### WHAT THE EXERCISE ASKS
Each record below must be written out again in exactly the same form.

### WORKING DATA
>>>>

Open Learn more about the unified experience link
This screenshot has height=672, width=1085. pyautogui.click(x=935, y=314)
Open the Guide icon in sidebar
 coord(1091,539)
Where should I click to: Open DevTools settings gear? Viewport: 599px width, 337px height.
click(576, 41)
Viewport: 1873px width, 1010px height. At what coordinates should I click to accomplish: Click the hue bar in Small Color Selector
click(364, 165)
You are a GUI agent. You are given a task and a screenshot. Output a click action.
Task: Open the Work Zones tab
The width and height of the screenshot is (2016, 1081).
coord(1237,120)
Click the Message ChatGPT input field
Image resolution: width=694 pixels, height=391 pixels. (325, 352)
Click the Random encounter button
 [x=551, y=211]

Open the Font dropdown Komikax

<<<<

### RESULT
Open Learn more about the unified experience link
This screenshot has height=672, width=1085. pyautogui.click(x=935, y=314)
Open the Guide icon in sidebar
 coord(1091,539)
Where should I click to: Open DevTools settings gear? Viewport: 599px width, 337px height.
click(576, 41)
Viewport: 1873px width, 1010px height. At what coordinates should I click to accomplish: Click the hue bar in Small Color Selector
click(364, 165)
You are a GUI agent. You are given a task and a screenshot. Output a click action.
Task: Open the Work Zones tab
The width and height of the screenshot is (2016, 1081).
coord(1237,120)
Click the Message ChatGPT input field
Image resolution: width=694 pixels, height=391 pixels. (325, 352)
Click the Random encounter button
 [x=551, y=211]

Open the Font dropdown Komikax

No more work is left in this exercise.